Berlin. Die SPD will Änderungen an der Gaspreisbremse durchsetzen. Davon sollen unter anderem Haushalte mit Öl- oder Pelletheizung profitieren.

Von Abgeordneten hört man gerne diesen Satz: „Kein Gesetz verlässt den Bundestag so, wie es eingebracht wurde.“ Urheber ist der frühere SPD-Fraktionschef Peter Struck. Die Sozialdemokraten nehmen sich den Ausspruch aktuell zu Herzen: Vor der ersten Beratung im Bundestag an diesem Donnerstag kündigen sie an, die im Haus von Bundeswirtschaftsminister Robert Habeck (Grüne) konstruierte Energiepreisbremse in den Parlamentsberatungen noch einmal zu verändern. Davon sollen Haushalte mit Öl-, Pellet-, und Flüssiggasheizungen sowie bestimmte Betriebe wie Hotels und Restaurants profitieren.

Gasverbraucher sollen im kommenden Jahr 80 Prozent ihres bisherigen Verbrauchs zu einem garantierten Preis für 12 Cent pro Kilowattstunde bekommen, darüber hinaus zahlen sie den höheren aktuellen Preis ihres Versorgers. Für Fernwärmekunden gilt eine Deckelung des Preises auf 9,5 Cent. Analog dazu kommt eine Strompreisbremse. Nicht vorgesehen ist eine systematische Unterstützung für Haushalte, die mit Öl, Pellets oder Flüssiggas heizen.

Öl- und Pelletheizung: Bisher nur Hilfe aus Härtefallfonds geplant

Die Energiepreisbremse wurde von Wirtschaftsminister Robert Habeck und seinem Ministerium konstruiert.
Die Energiepreisbremse wurde von Wirtschaftsminister Robert Habeck und seinem Ministerium konstruiert. © dpa | Michael Kappeler

Bisher plant die Regierung einen Härtefallfonds, aus dem die Betroffenen Hilfe beantragen können, wenn die Energiekosten die Haushaltskasse sprengen. Wer davon profitieren soll und zu welchen Bedingungen, ist bislang offen. Angedacht ist, dass Verbraucherinnen und Verbraucher, die mit diesen Energien heizen, ihre Anträge für den Fonds übers Jobcenter stellen sollen.

„Trotzdem kann das nur die unterste Haltelinie sein“, sagte SPD-Fraktionsvize Matthias Miersch unserer Redaktion. Die SPD wolle im parlamentarischen Verfahren Verbesserungen für die Betroffenen erreichen. „Wir orientieren uns dabei an der Entlastungshöhe bei der Gaspreisbremse. Die Hilfen sollten möglichst unkompliziert fließen.“

Wegen Corona: Sind Hotels und Restaurants im Nachteil?

An Habecks Plänen feilen wollen die SPD-Abgeordneten auch bei der Hilfe für Unternehmen mit einem hohen Gasverbrauch von mehr als 1,5 Millionen Kilowattstunden im Jahr. Diese bekommen 70 Prozent ihres Verbrauchs zu einem Garantiepreis von 7 Cent pro Kilowattstunde. Anders als für Haushalte und kleine und mittlere Unternehmen gilt als Referenz aber nicht der für 2022 angenommene Monatsverbrauch – sondern der tatsächliche Verbrauch im Jahr 2021.

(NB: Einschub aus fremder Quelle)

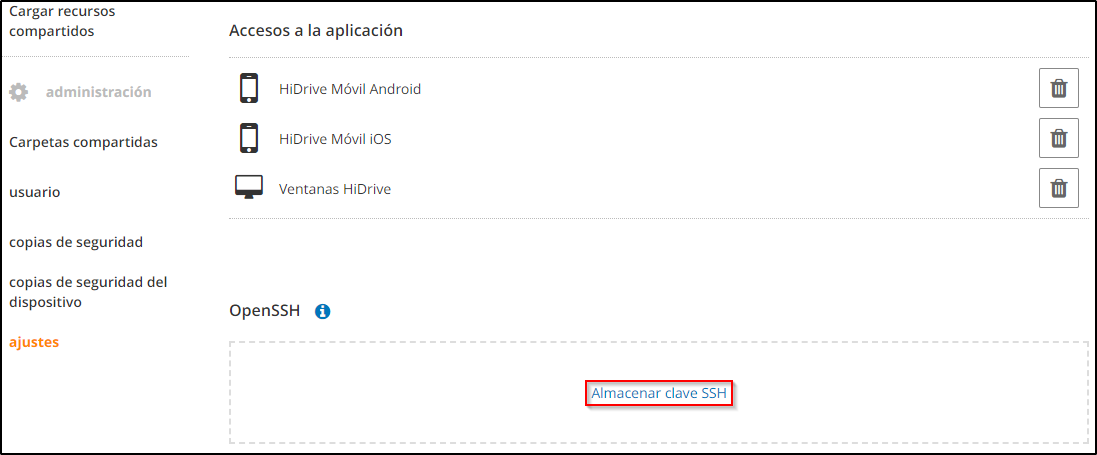The height and width of the screenshot is (455, 1097).
Task: Open Cargar recursos compartidos in sidebar
Action: coord(62,21)
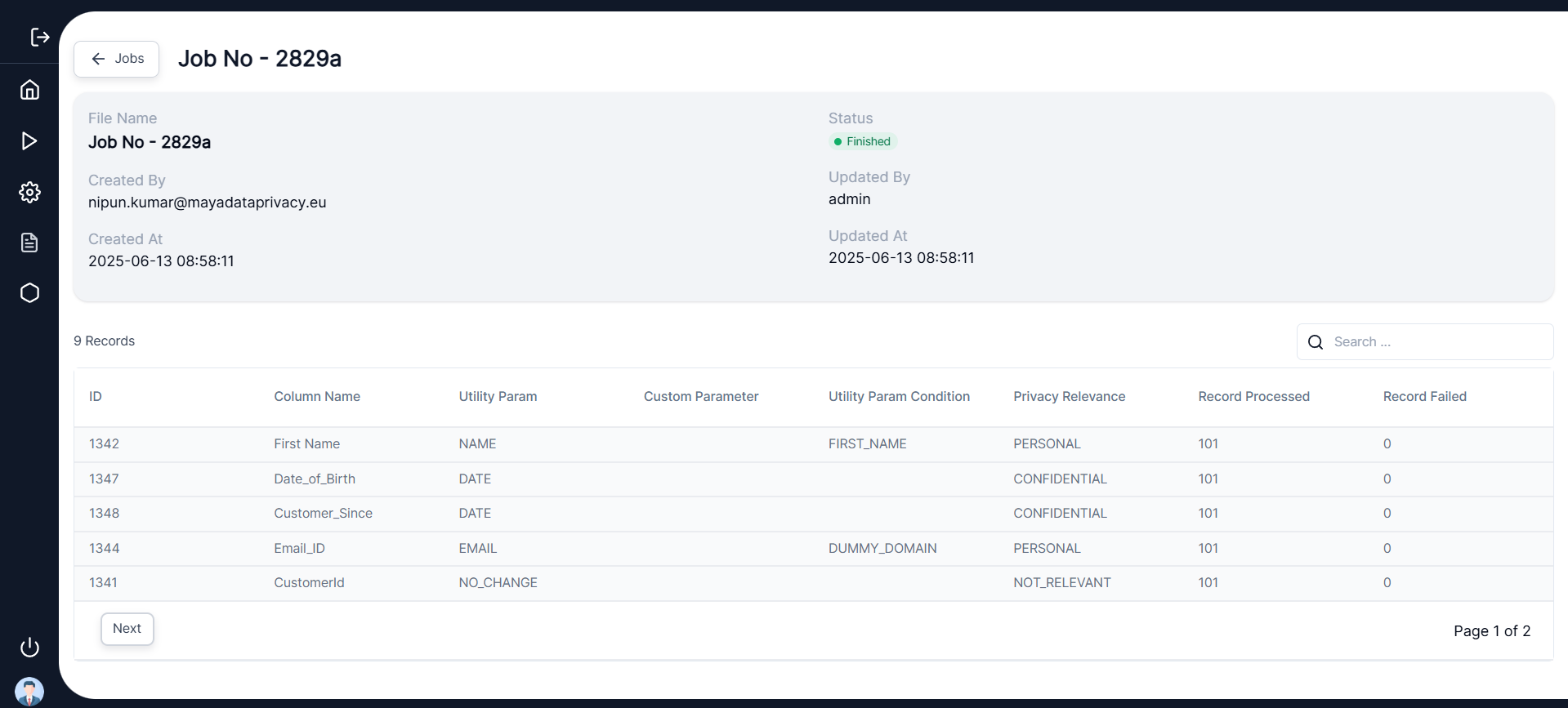Screen dimensions: 1568x708
Task: Click the Record Processed column header
Action: point(1253,397)
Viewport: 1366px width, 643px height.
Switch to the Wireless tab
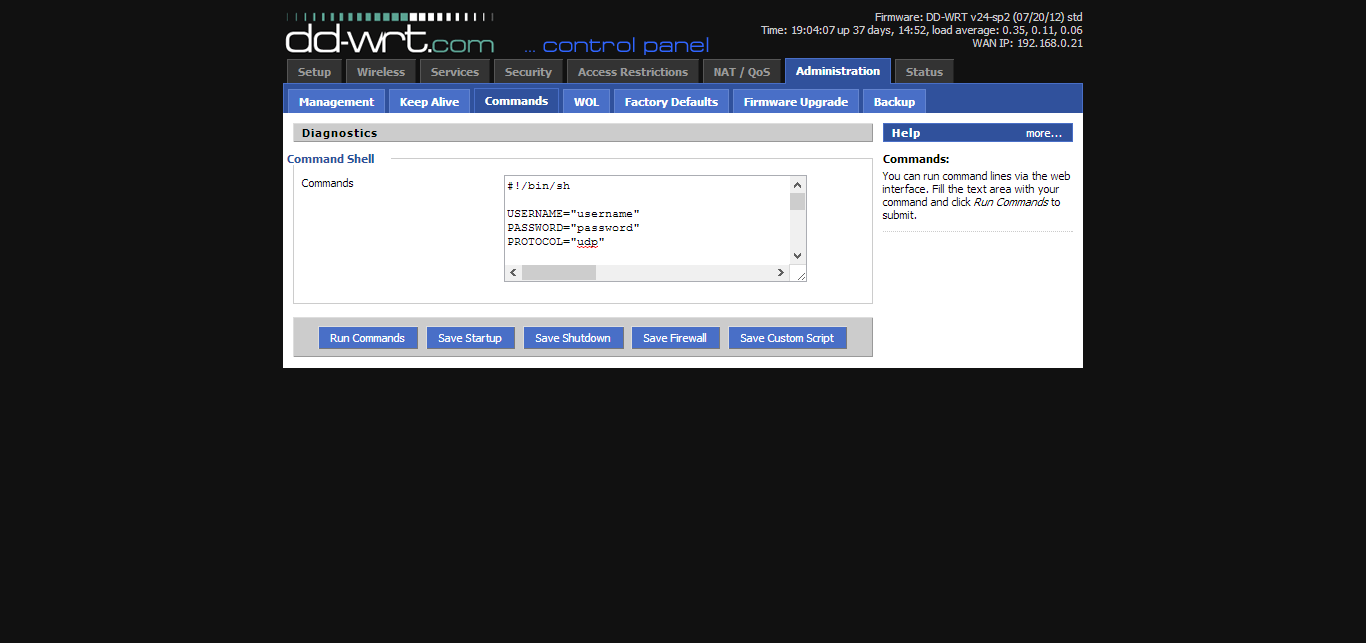pos(381,72)
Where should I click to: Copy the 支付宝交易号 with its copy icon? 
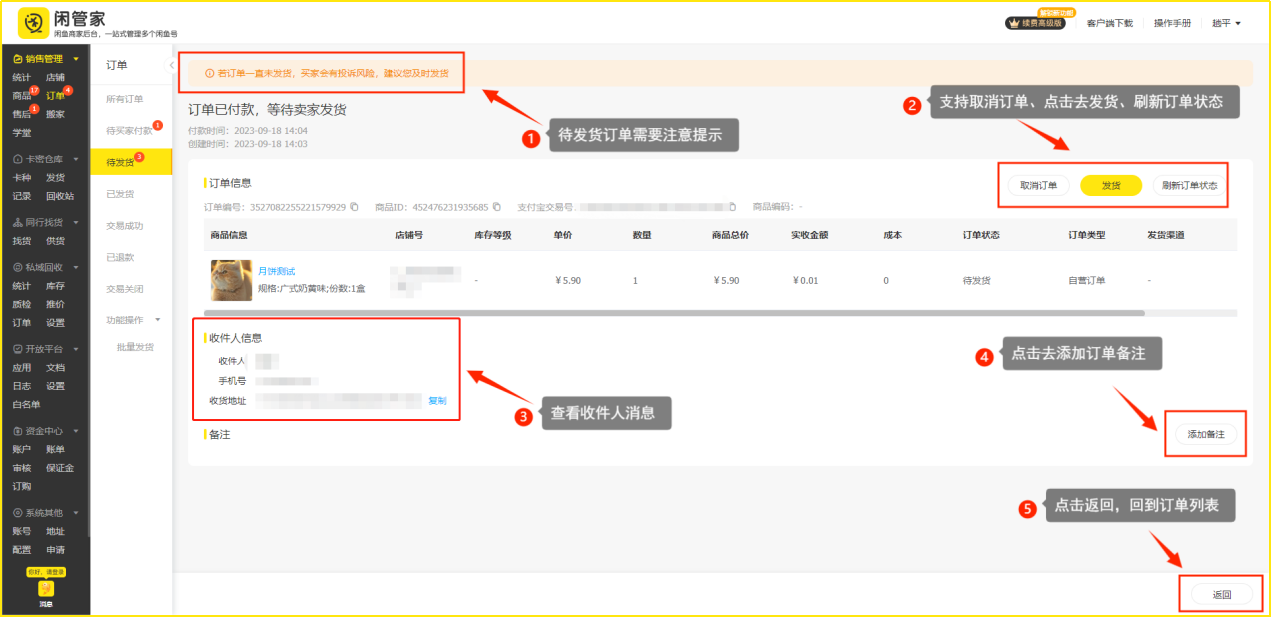pos(733,207)
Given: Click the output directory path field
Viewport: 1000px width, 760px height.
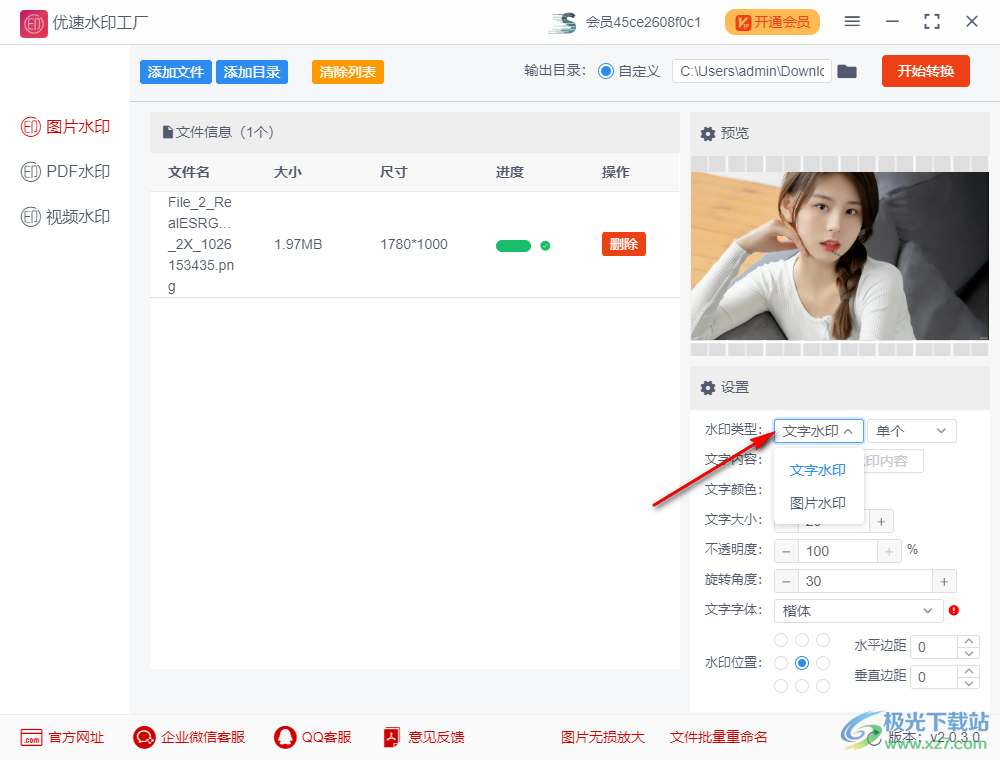Looking at the screenshot, I should click(x=750, y=71).

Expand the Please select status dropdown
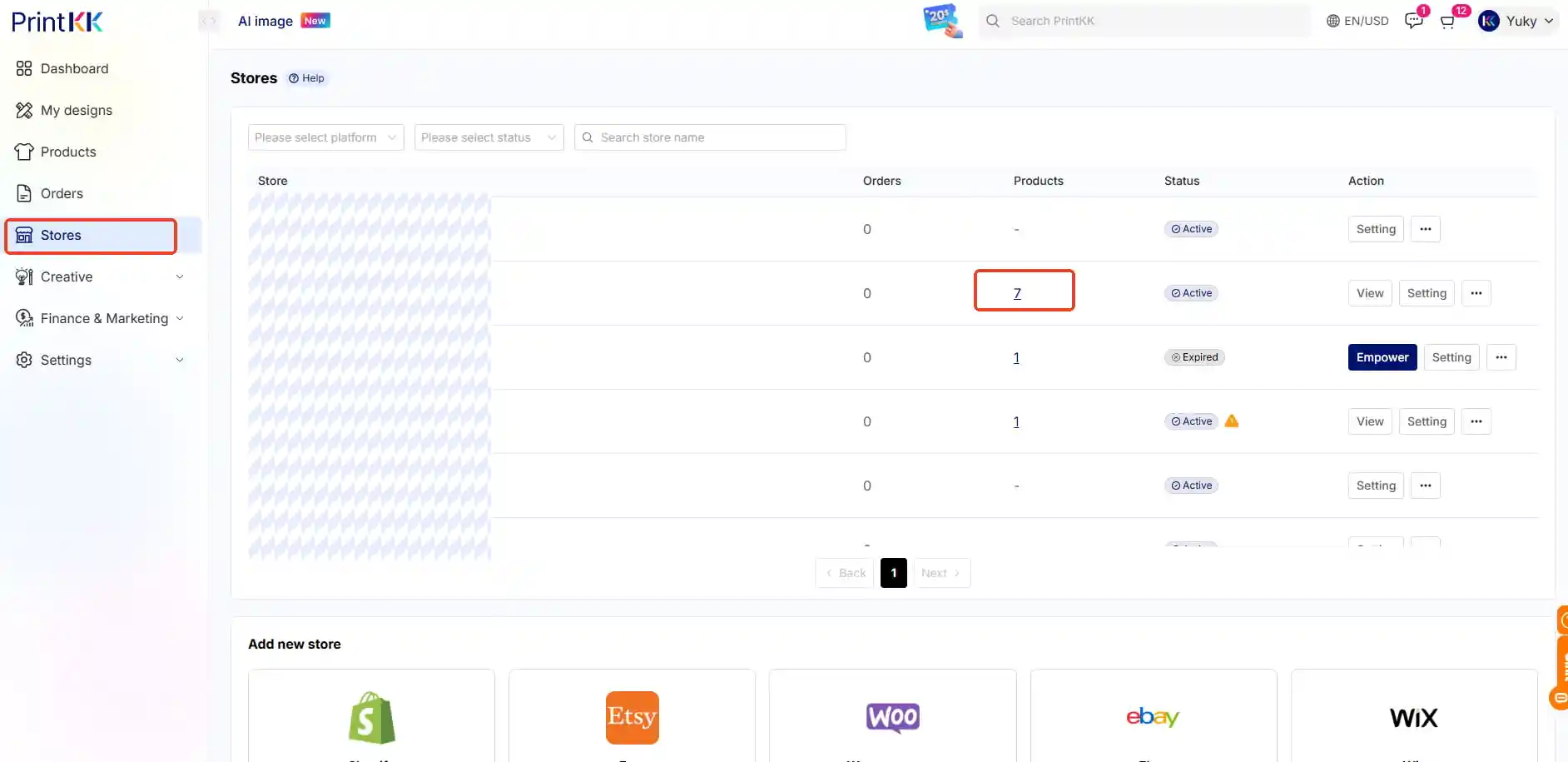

Im Jahr 2021 mussten Restaurants wegen des Corona-Lockdowns schließen.
Im Jahr 2021 mussten Restaurants wegen des Corona-Lockdowns schließen. © dpa | Boris Roessler

„In dem Jahr waren aber Unternehmen wie Hotels, Restaurants oder Gaststätten von Januar bis in den Mai hinein im Lockdown“, sagte die Hauptgeschäftsführerin des Deutschen Hotel- und Gaststättenverbands (Dehoga), Ingrid Hartges, unserer Redaktion. „Auch Partner der Branche, wie zum Beispiel Wäschereien, die wegen des Lockdowns im Gastgewerbe weniger zu tun hatten, hatten im vergangenen Jahr einen niedrigeren Energieverbrauch.“ Der sei nach Angaben einzelner Firmen aus der Branche um 25 bis knapp 40 Prozent geringer gewesen als im Vor-Pandemie-Jahr 2019.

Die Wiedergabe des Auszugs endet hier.